** Begin **

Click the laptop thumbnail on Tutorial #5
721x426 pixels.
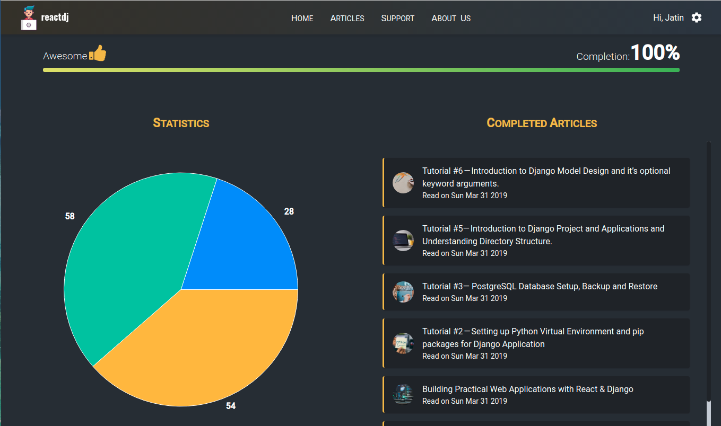(403, 240)
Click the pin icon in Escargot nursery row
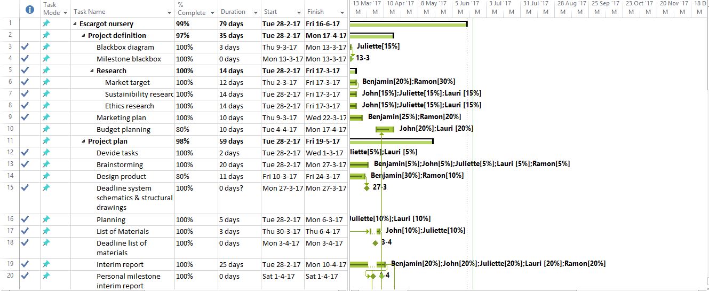 pos(46,23)
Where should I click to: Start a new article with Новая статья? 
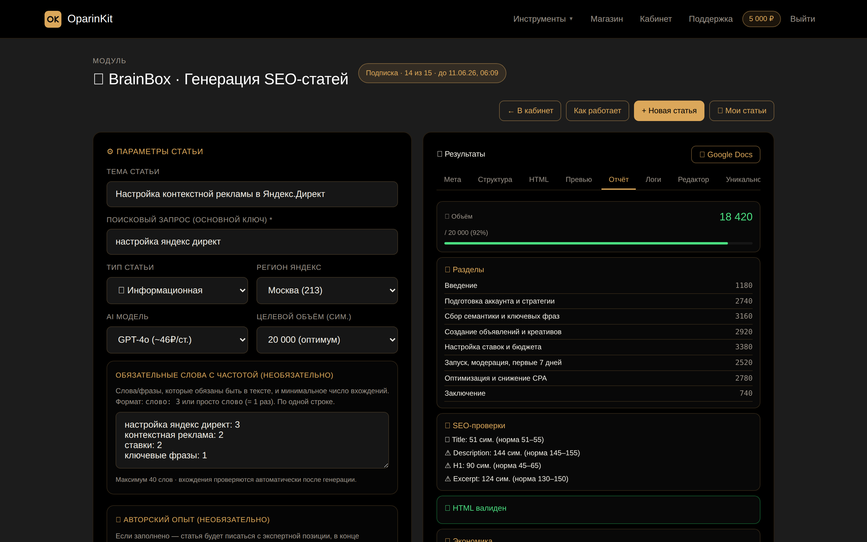point(669,111)
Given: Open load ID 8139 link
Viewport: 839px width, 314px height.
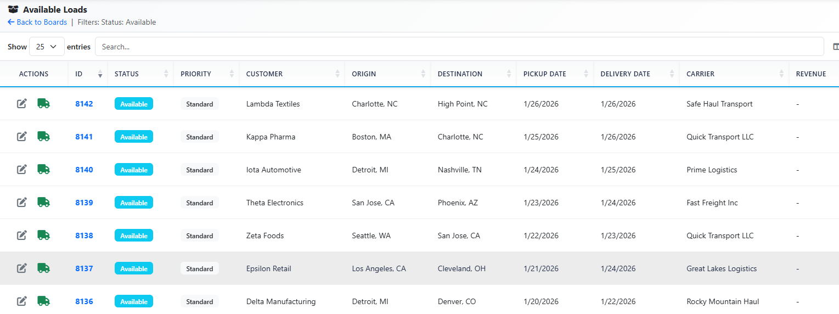Looking at the screenshot, I should (x=84, y=203).
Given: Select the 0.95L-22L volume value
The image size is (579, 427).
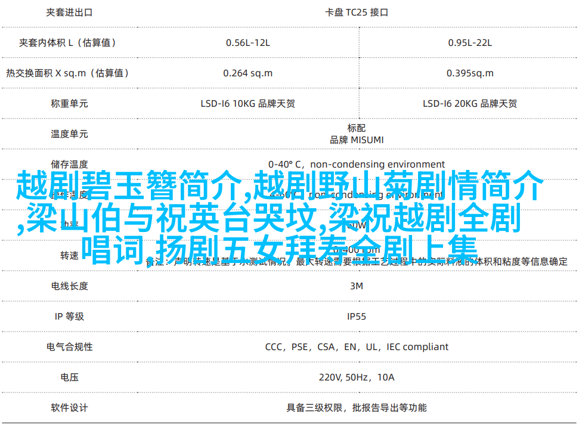Looking at the screenshot, I should [470, 42].
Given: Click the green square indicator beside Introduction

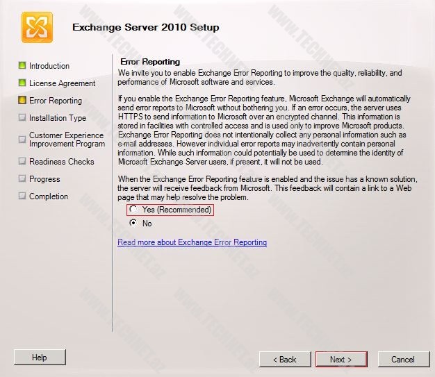Looking at the screenshot, I should pos(22,66).
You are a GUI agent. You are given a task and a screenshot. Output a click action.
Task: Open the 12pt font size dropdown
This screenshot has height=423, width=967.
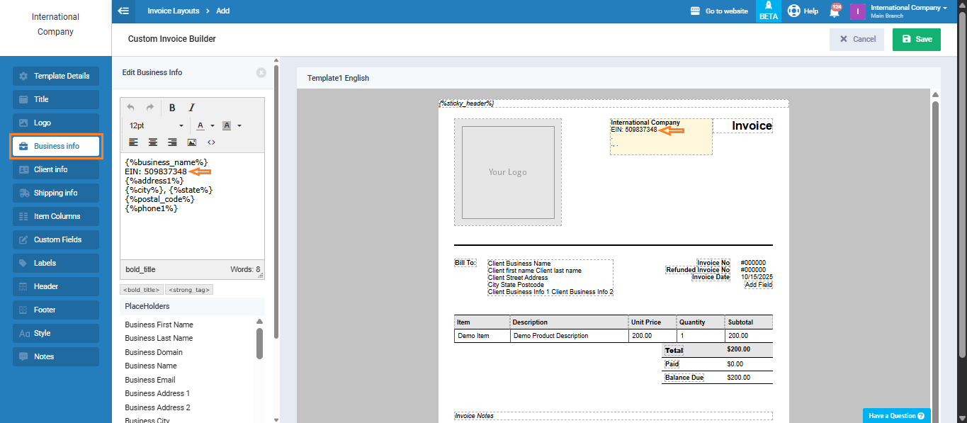tap(156, 125)
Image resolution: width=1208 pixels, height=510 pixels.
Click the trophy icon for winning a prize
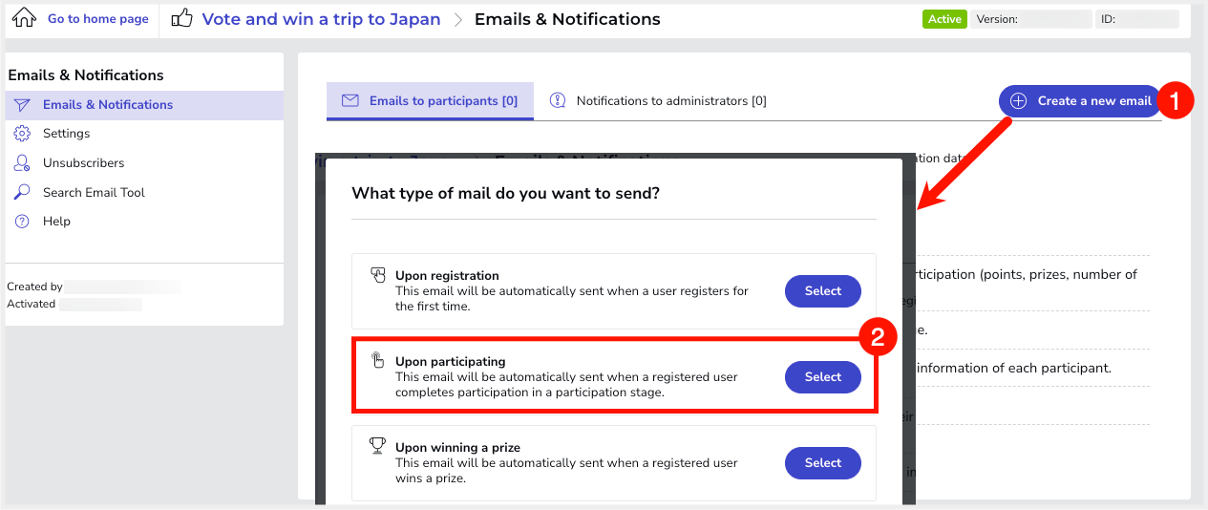(x=378, y=446)
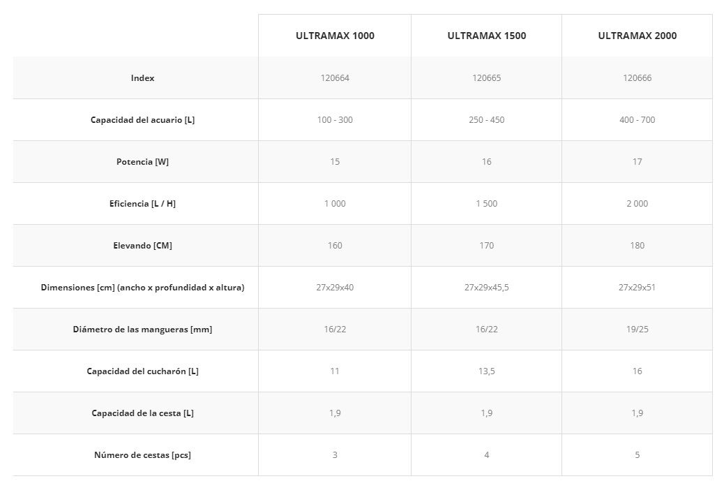
Task: Select the 19/25 hose diameter value
Action: click(x=637, y=330)
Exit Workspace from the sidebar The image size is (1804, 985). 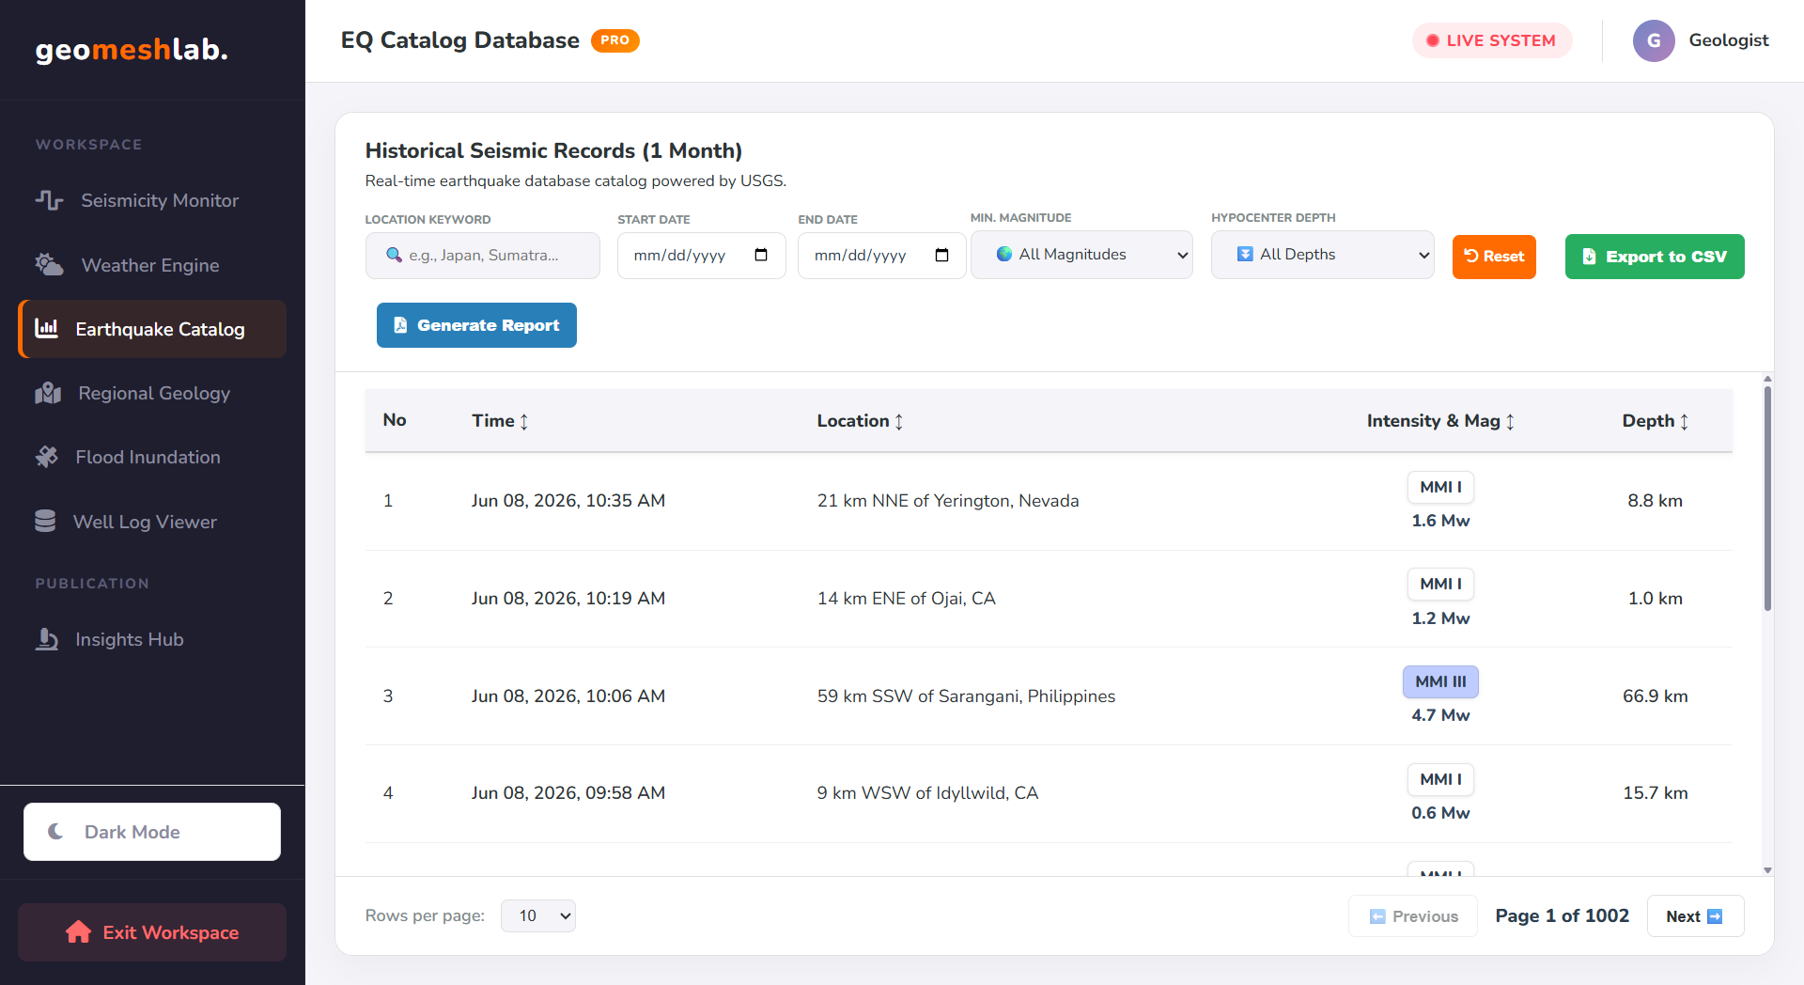pyautogui.click(x=152, y=932)
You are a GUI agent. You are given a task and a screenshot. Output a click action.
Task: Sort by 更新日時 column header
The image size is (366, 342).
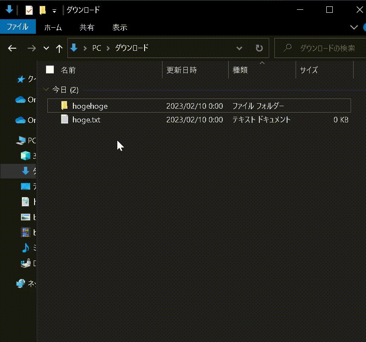pyautogui.click(x=182, y=70)
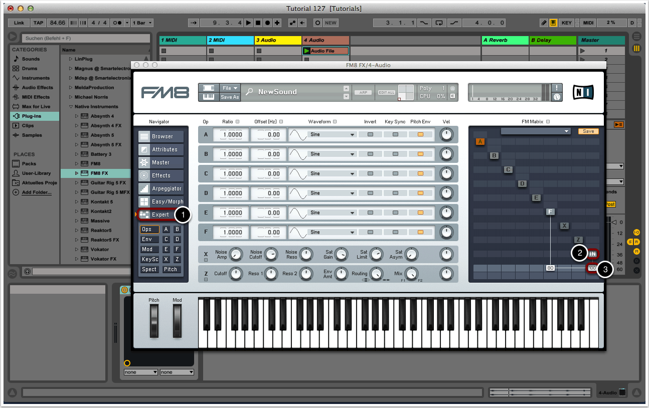Screen dimensions: 649x408
Task: Expand the Absynth 4 plug-in folder
Action: [x=77, y=116]
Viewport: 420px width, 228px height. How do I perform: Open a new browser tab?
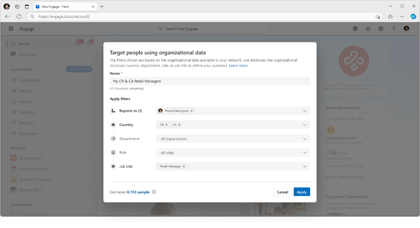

** End **

### What is asked
Filter the rows above down to the lines containing the string "height", matching case exactly, and copy each one.

### Full answer
Viewport: 839px width, 314px height.
This screenshot has height=423, width=967.
Image resolution: width=1208 pixels, height=510 pixels.
Viewport: 420px width, 228px height. How do I perform: Open a new browser tab?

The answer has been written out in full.